• QUESTÕES
1/ Resuma em duas frases o relato sobre analfabetismo e opressão machista.
2/ Segundo o relato sobre analfabetismo, em que ano nasceu Francisca?
3/ Dê continuidade ao relato sobre analfabetismo e opressão machista, partindo da última frase apresentada.

• TEXTO PARA LEITURA
....

Fala Firmina: Analfabetismo de perto

No centenário do maior educador brasileiro, Paulo Freire, a firmina Fernanda Pereira discorre suas lembranças que unem analfabetismo, opressão machista e conformismo social.

Essa história pode caber para muitas pessoas. A vivência da ferida social no Brasil.
Essa história pode caber para muitas pessoas. A vivência da ferida social no Brasil.

No dia do centenário do maior educador brasileiro, Paulo Freire, entre tantas homenagens universais que o celebra, me veio à lembrança de alguém próximo que une a opressão machista e conformismo social.

Tive uma avó que foi a primogênita de uma família de seis irmãos, Francisca, nasceu em 1914 com o seu gêmeo que morreu ainda bebê, depois os pais tiveram mais cinco mulheres e um filho. Apesar de viverem numa região do interior do nordeste, o pai dela sabia ler e escrever, mas não permitiu que a filha tivesse ensinamento escolar. Na verdade a história que sempre ouvi que ela não pôde aprender para não escrever “carta para namorado”. Precisava apenas aprender a cuidar da casa e da família.

Isso há menos de cem anos, na década de 1920. Ela casou ainda jovem, com um marido que sabia ler e escrever, embora não tenha estudado não passava sufoco em confiar nas pessoas para ser guiada pela oralidade ou imagens, das cédulas do dinheiro, por exemplo.

....

• EXTRATO DE DADOS
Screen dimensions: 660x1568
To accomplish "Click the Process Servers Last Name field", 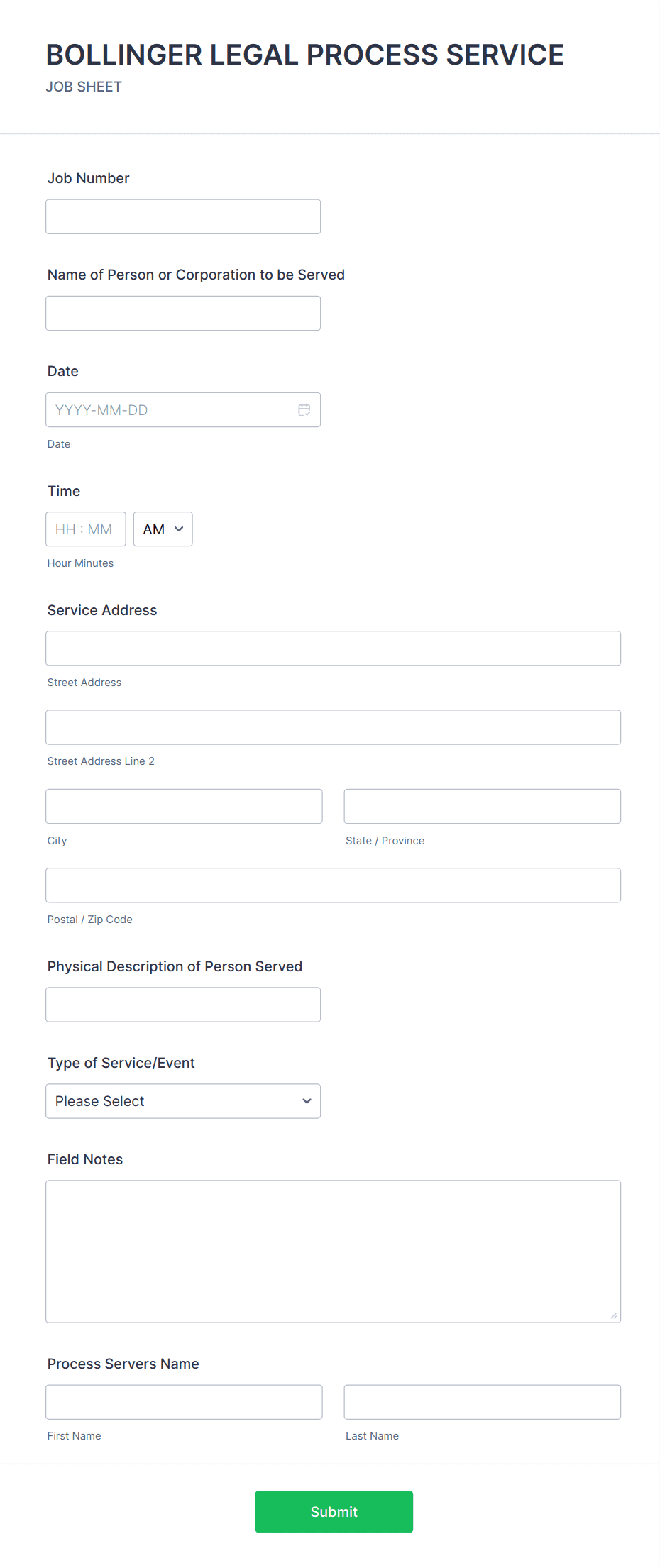I will click(x=482, y=1401).
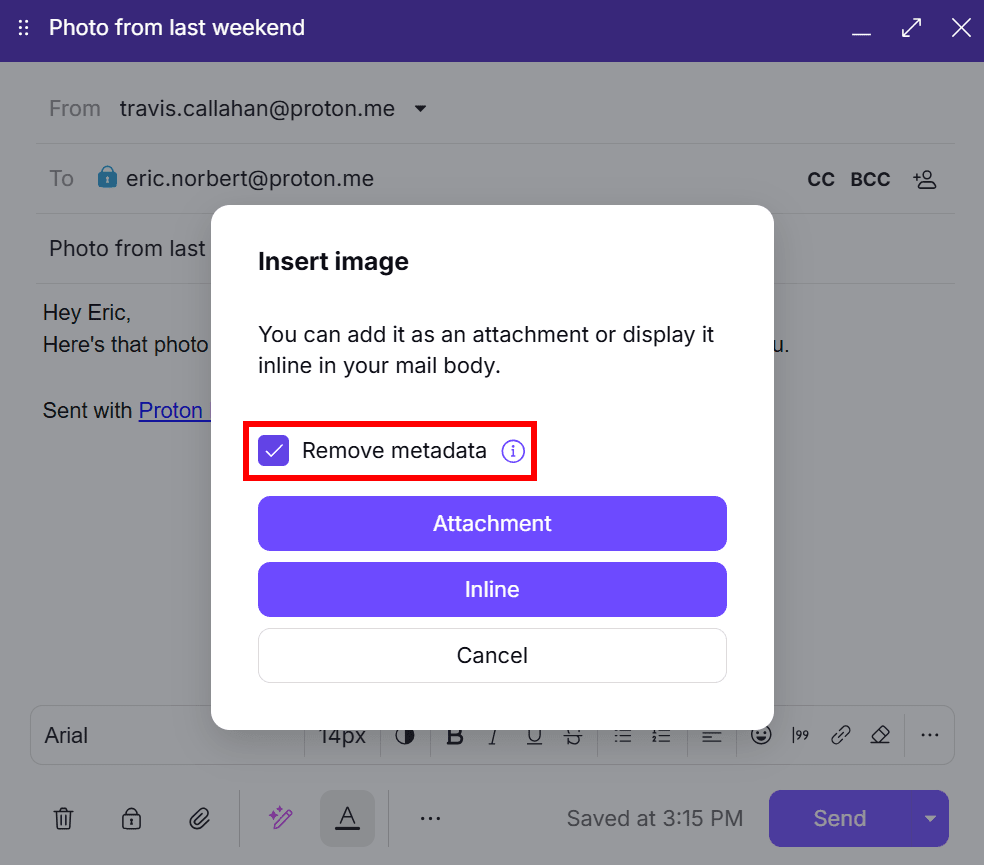This screenshot has height=865, width=984.
Task: Attach a file using the paperclip icon
Action: [x=199, y=818]
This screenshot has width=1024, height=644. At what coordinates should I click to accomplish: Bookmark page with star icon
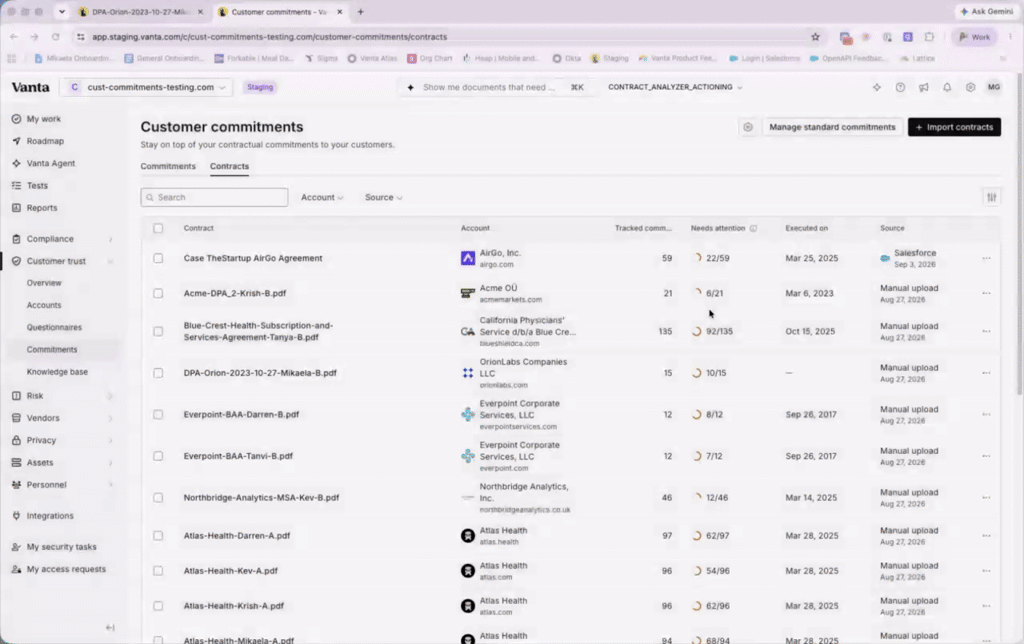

....

• RESPOSTAS ESCRITAS
1/ No centenário de Paulo Freire, a firmina Fernanda Pereira relembra a avó Francisca, nascida em 1914 no interior do Nordeste, cujo pai sabia ler e escrever, mas não permitiu que ela estudasse, para que não escrevesse "carta para namorado" e aprendesse apenas a cuidar da casa e da família. Francisca casou-se ainda jovem com um marido que sabia ler e escrever.

2/ Em 1914.

3/
Fui sua neta tardia, cresci com a aceitação geral de que ela não sabia ler, mas era bem inteligente, se virava e ia para onde queria. Lembro que todos falavam que ela entregava as cartas de parentes em regiões distantes do local que morava no Rio de Janeiro, apenas com o endereço na cabeça. O velho dito “quem tem boca vai a Roma”.

Recordo que muitas vezes, quando a acompanhava ao supermercado todos tinham carinho pela vozinha, ela perguntava gentilmente quanto estava precificado (nos anos 80 e 90 os produtos tinham uma etiqueta minúscula com os valores, que mudavam semanalmente). Alegava que não enxergava direito. Assim, com boa memória guardava e fazia seus cálculos instintivamente, no final pagava e sabia o seu troco certo. Ninguém nem “notava” que ela não sabia ler, algo que ela também não contava ou assumia.

Aos 96 anos, teve que foi comprovar vida no banco. Vó Francisca foi ao banco e teve que assinar alguns documentos com o polegar. Fez o procedimento três vezes, em cada via. Comentou com o gerente: “é moço hoje escrevi foi muito”. Todos os que a acompanhavam riram de forma simpática.

Assim sempre utilizou a comunicação para amenizar a limitação, ainda que com uma alegria de viver e sabedoria nata. Hoje penso que se tivesse estudado teria ido bem a diante em alguma profissão e também conquistado muito mais. Na família, diante da idade avançada, do nosso respeito e afeto, muitos de nós nunca se prontificaram para ajudar ou incentivar que ela aprendesse. Dos nove filhos que gerou, todos aprenderam a ler e escrever, mas na idade adulta.

Essa história pode caber para muitas pessoas. A vivência da ferida social no Brasil. Existem milhares de brasileiros que estão nessa condição de analfabetismo.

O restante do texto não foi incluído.